Le personnage principal du roman de Larry Beinhart est un agent d'assurances chauve aux tendances exhibitionnistes, qui mange des rognons au petit déjeuner...
Mais noooonnnn, je blaaaaaague...
Bien sûr, que le héros de ce roman est bibliothécaire. Même qu'il porte des lunettes, qu'il est de tempérament plutôt paisible, et qu'il a souvent à l'esprit une référence littéraire -un extrait de poème, la citation d'un personnage- pour illustrer ce que lui inspirent les gens ou les événements.

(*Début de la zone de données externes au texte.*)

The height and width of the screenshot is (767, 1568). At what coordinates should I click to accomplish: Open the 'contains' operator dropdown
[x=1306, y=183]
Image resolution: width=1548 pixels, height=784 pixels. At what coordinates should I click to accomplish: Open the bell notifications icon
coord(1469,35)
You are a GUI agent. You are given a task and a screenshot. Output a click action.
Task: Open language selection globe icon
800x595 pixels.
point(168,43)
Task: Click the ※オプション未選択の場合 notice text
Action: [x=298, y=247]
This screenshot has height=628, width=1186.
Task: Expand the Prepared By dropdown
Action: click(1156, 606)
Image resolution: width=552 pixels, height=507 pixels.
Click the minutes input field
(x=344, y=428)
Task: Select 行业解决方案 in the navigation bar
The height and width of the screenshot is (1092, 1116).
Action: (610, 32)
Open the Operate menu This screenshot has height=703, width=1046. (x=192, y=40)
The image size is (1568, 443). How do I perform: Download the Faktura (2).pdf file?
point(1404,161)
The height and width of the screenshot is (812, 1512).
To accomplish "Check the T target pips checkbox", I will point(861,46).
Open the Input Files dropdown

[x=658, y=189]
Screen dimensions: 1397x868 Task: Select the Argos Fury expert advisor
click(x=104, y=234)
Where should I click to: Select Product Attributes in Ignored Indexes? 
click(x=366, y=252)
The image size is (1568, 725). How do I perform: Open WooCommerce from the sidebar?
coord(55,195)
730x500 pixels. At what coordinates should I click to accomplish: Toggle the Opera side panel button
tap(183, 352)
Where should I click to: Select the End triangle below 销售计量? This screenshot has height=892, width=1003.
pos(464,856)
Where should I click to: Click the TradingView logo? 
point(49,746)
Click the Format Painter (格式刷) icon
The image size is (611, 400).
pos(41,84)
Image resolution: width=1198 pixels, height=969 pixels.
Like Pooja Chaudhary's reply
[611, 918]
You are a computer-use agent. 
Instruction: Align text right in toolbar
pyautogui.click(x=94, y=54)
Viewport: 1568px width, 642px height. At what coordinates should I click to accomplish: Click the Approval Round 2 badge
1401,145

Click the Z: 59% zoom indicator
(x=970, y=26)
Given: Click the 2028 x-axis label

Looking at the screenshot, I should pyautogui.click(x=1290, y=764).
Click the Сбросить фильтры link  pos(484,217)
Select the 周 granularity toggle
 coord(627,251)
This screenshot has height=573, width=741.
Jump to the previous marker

Malheureusement pour notre sympathique bibliothécaire (qui se nomme David Goldberg, pour ceux que cela intéresse) , un concours de circonstances va lui faire croiser la route d'Alan Stowe, un richissime financier proche des milieux républicains, dont il est l'un des principaux pourvoyeurs de fonds. Malheureusement parce que cette rencontre intervient en pleine campagne présidentielle, et que certaines personnes craignent que David ne tombe sur des documents compromettants en s'occupant du classement des papiers du sieur Stowe. Il va par conséquent être traqué impitoyablement suite à un malentendu car en réalité, du moins au moment où débute cette traque, il n'a rien découvert du tout. En revanche, ce subit intérêt pour sa petite personne éveille sa curiosité, et il va finalement tout faire pour en savoir plus...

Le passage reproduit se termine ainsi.